What is required: Looking at the listing, state how many of its lines contain the string "agent". Write only the number.

★ ★ ★ ★ ★

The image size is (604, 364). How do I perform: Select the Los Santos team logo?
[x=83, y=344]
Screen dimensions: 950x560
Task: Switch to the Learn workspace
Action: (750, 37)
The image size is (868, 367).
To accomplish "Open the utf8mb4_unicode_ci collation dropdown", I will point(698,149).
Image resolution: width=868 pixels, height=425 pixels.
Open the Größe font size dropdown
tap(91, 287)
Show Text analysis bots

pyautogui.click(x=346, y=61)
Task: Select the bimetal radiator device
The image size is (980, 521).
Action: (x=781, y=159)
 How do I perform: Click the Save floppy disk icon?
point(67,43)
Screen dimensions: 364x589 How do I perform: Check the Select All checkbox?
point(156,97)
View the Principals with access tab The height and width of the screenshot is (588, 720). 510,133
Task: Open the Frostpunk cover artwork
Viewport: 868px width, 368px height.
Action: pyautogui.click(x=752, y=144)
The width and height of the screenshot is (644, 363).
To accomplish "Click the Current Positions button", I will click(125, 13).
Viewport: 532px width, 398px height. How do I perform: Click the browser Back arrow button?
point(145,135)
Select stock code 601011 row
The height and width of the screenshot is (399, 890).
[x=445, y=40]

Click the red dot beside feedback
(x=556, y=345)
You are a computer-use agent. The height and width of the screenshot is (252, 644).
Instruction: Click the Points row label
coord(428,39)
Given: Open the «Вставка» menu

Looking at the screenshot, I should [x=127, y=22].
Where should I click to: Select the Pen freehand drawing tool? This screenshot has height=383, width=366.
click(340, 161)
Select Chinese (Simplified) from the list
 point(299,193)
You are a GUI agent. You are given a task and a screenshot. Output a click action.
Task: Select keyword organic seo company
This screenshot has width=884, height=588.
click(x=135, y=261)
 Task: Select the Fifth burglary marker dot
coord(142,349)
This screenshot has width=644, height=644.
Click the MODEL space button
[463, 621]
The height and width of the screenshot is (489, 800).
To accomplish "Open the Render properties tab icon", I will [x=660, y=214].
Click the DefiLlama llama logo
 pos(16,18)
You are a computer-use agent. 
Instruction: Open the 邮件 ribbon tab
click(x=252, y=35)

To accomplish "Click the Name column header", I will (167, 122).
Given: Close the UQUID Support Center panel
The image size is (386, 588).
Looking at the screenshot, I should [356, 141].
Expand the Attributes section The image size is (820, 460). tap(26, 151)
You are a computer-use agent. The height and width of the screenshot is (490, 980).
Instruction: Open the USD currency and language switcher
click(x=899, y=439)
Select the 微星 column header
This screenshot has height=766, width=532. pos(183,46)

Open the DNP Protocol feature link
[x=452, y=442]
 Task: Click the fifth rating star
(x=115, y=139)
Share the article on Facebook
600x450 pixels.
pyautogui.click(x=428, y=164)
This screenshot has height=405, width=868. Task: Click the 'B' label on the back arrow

★ ★ ★ ★ ★

Output of the exercise: 4